On Wed, Jul 13, 2016 at 6:29 AM, Brandon Jones <bajones@google.com> wrote:

> Following conversations with Chrome's security teams, we are now planning
> on making WebVR only available to secure origins when it officially
> launches.
>
I don't agree with that.


> This is consistent with our current policy for powerful new features
> <https://www.chromium.org/Home/chromium-security/prefer-secure-origins-for-powerful-new-features>
> ,
>
It's a bad policy.


> and we definitely consider WebVR to be a powerful feature!
>
That's the only test you do to decide if you carot&stick people into HTTPS?
What a high bar to pass...


> We are, in effect, giving sites the ability to take over not just your
> cursor
>
Gaze isn't your cursor. And it's not "taking it over". If you don't react
to gaze, you make users puke, there's no choice on following gaze if you're
writing VR. What a nonesense.


> or your screen
>
You're not giving people the control to take over somebodies screen, unless
you consider "writing any webpage" the same. Why don't you make "any
wepage" HTTPS only? Hm funny that, ain't it?


> but completely override one of your senses.
>
You're not overriding anybodies senses. It's a HMD, people can take it off.
Stop spewing nonesense.


> It's prudent for us to ensure the digital reality we deliver
>
You don't deliver anything. Website authors deliver content, you're just
transmitting it. How authors transmit is up to them, not to you.

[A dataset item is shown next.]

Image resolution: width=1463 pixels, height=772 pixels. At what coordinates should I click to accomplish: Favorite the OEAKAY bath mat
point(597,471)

> to users is authenticated,
>
TLS does nothing whatsoever for authentication in any way.


> integrity-checked, and confidential.
>
Those largely don't matter in any way specific to WebVR, in fact, they
matter even less for WebVR than for general web content. So that's just
another item of vapid nonesense.


> We realize that some developers have strong opinions on this subject.
>
You betcha.


> We welcome feedback, *especially *if this policy makes your planned use
> case infeasible!
>
TLS makes all kinds of things infeasible. But among other things, it makes
it more difficult to compete with google. Which is fine, unless you where
the one forcing people into TLS. Ah but of course you are the one forcing
people into TLS. OOOOOOPS. Anti-competitive anybody? So when's letsencrypt
starting to hand out the same kind of certificate in ulimited numbers that
google uses for its own sites? Never? That's convenient for google now
isn't it?


>  Additionally, efforts like Lets Encrypt are in full swing and make it
> easier than ever to make your sites secure.
>
Centralizing everybodies certificates with a single CA (they do get hacked
occasionally you know?) isn't more secure. It's a security nightmare, and
the source of DOS bombs (cause let's face it, if google has to revoke the
letsencrypt master key from the certificate chain due to a hack, millions
of peoples websites go "offline", i.e. can't use those features anymore).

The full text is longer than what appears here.